— BEGIN EXCERPTED PASSAGE —

Knight's TaleTonight I toasted Heath Ledger’s short life and tragic death with a martini in the presence of other moms my age. We gathered for our bi-weekly book group, but I couldn’t help bringing up the day’s news to not only gauge the impact of this actor’s death but to vent my own sorrow around his passing.

So, yeah, a celebrity death. We hear about them regularly. For most of us, they’re not in the same league as say, a close relative dying, or even an old high school friend. But Heath Ledger belongs to a pantheon of celebrities whose deaths have struck a chord with me. More often than not they’re men who’ve crossed over into the mainstream just enough so that even me, a 45-year-old mom, mourns their passing. Heath is in good company. He’s preceded by the likes of other male celebrities whose deaths have saddened me over the years. Talented River Phoenix (actor, OD), sexy Michael Hutchence (INXS lead singer, dead of auto asphyxiation), tragic Kurt Cobain (Nirvana lead singer, OD). I mourn their passing and not just for the obvious reasons—they leave behind small children or grieving wives, their careers have not yet reached their pinnacle, etc—I mourn their loss for a much baser reason: their lives, and they way they lived them on screen or on stage quickened my pulse. Yes, honestly, they all at some point became Class A “man candy” for me, and losing them is like losing a fantasy boyfriend. River Phoenix accompanied me through my youth, navigating coming of age sexual terrain in movies like My Own Private Idaho. Michael Hutchence exuded classic, testosterone driven Jim Morrison-eque rock n’ roll bravado. Kurt Cobain was the tortured, misunderstood artist.

— END EXCERPTED PASSAGE —
— BEGIN DATA PROVIDED —

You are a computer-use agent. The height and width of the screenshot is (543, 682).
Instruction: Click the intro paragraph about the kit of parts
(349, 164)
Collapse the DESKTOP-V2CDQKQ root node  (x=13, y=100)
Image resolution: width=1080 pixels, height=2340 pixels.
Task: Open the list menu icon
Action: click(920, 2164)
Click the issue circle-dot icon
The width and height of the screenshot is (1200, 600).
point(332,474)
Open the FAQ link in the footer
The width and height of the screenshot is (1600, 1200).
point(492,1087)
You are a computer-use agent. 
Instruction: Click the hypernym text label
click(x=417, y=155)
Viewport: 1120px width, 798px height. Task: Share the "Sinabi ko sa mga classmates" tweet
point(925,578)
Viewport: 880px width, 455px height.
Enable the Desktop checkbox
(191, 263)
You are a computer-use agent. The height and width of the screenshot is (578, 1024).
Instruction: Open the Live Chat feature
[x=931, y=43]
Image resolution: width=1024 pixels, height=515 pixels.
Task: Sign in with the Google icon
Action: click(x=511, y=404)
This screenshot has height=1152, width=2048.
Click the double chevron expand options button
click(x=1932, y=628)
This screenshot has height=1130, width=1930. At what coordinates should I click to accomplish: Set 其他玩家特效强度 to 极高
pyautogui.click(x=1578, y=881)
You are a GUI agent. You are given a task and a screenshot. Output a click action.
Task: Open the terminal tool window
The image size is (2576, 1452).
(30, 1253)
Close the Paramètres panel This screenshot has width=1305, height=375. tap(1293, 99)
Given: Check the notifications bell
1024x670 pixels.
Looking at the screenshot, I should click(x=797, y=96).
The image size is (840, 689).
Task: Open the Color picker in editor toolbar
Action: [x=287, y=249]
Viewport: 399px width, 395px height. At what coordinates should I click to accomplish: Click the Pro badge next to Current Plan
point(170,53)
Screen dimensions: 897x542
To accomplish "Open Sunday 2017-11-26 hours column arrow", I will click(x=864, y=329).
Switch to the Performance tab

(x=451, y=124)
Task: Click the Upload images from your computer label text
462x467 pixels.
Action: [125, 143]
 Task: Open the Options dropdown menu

— END DATA PROVIDED —

WRITTEN EXERCISE 1: In the listing above, write out verbatim every line from the line with "You are a GUI" to the line with "Action: [x=287, y=249]", both included.
WRITTEN EXERCISE 2: Resume the essay on mourning Heath Ledger from where it stops.

TASK ANSWER 1:
You are a GUI agent. You are given a task and a screenshot. Output a click action.
Task: Open the terminal tool window
The image size is (2576, 1452).
(30, 1253)
Close the Paramètres panel This screenshot has width=1305, height=375. tap(1293, 99)
Given: Check the notifications bell
1024x670 pixels.
Looking at the screenshot, I should click(x=797, y=96).
The image size is (840, 689).
Task: Open the Color picker in editor toolbar
Action: [x=287, y=249]

TASK ANSWER 2:
And now Heath. The actor who caught my attention in a silly little film called A Knight’s Tale, about a confident and sexy young knight who earns undying friendship from his peers, the love of his lady, and the respect of his king, all in a sweet comedy with a fun soundtrack. And then years later he reappears on my radar in his full Oscar-worthy glory, in Brokeback Mountain, as a young cowboy bravely pushing sexual boundaries and manning his way through a hold-your-breath ass-fucking scene worthy of any porn on record. That cemented him in my man candy hall of fame. He took chances, he was bold, unafraid, and just plain hot as a gay cowboy. Heath wasn’t just your typical Ivy League or macho man stereotype (neither Brad Pitt or The Rock are on my man candy short list), he was something special. Someone who made me look at men in a new way—even if in that looking, I stopped intellectualizing and just enjoyed Heath in all his erotic glory.

But I guess, like so many of his ilk, he took one chance too many in his personal life, and it was a gamble he lost. Well here’s one mom that will miss his husky voice, and the unrealized promise of his career. So long Heath.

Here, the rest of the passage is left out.